E ora a tre giornate dal termine del campionato la situazione di classifica è a dir poco disperata. La sorprendente vittoria del Frascatown sul San Giorgio fa sì che ora il distacco dalla terz’ultima posizione (occupata dalla Virtus Roma) sia di ben sei lunghezze.

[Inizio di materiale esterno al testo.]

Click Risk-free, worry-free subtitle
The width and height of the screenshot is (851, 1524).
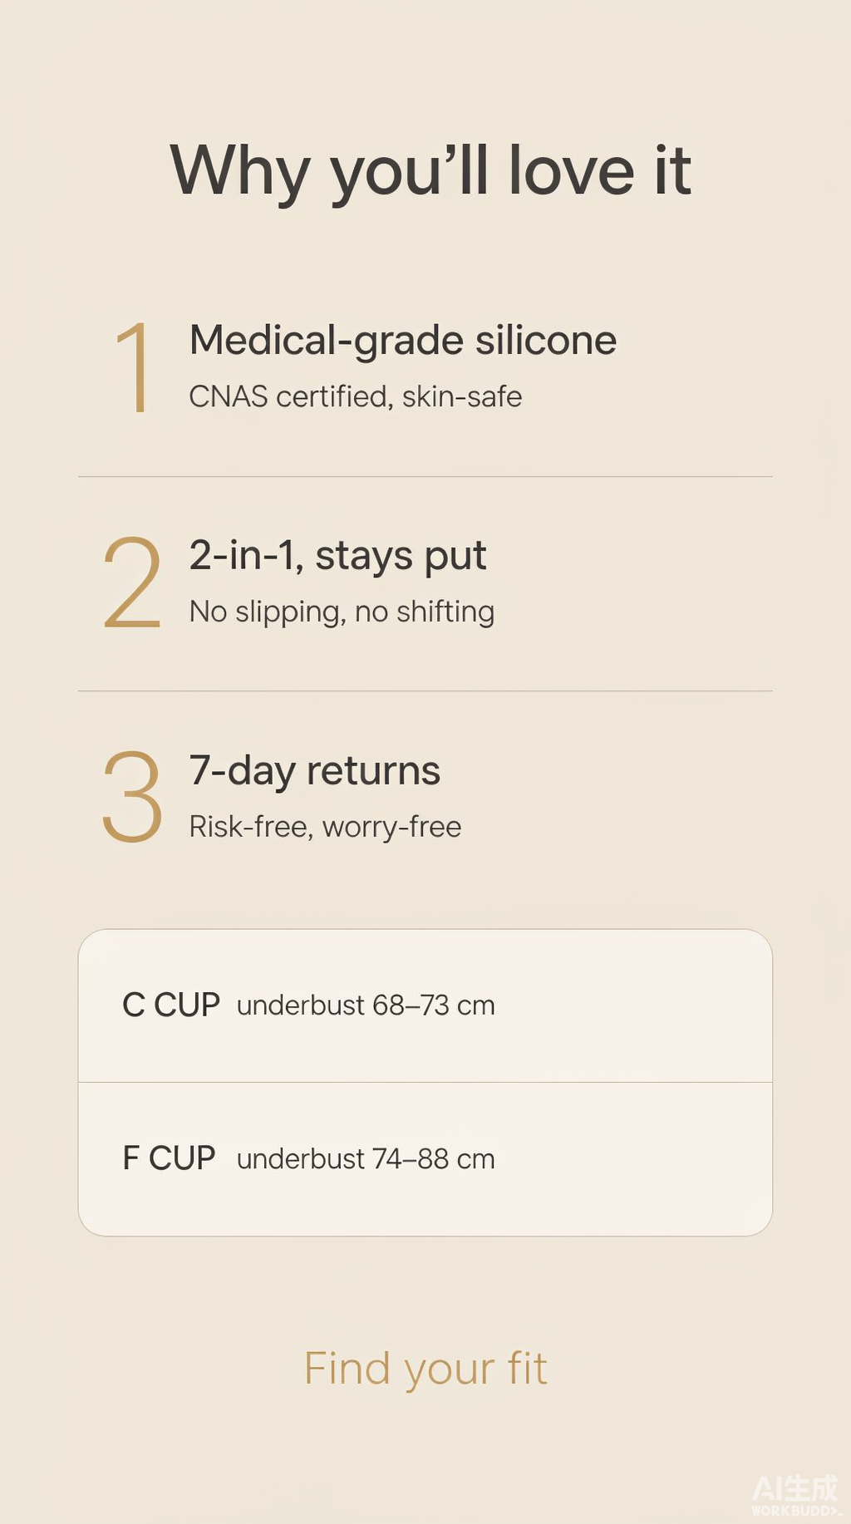(325, 827)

Quindi c’è da fare ben pochi calcoli. Per sperare nella salvezza servono almeno sette punti visto che la presenza dello scontro diretto fra Virtus Roma e Cs Roma all’ultima giornata impedisce di potersi salvare arrivando a quota 15 visto che in questo caso i ragazzi di Verderocca sarebbero condannati dal minor numero di vittorie conseguite. Se sette punti possono in teoria bastare è però altrettanto vero rimarcare che un esito favorevole alla Virtus Roma nello scontro sopra menzionato potrebbe rendere vana anche la conquista di tutti i nove punti in palio. In sintesi le probabilità  di salvezza sembrano essere oramai ridotte al lumicino. Un vero peccato per una formazione che era partita all’inizio della stagione con ben altri obiettivi e che si è disunita a stagione in corso.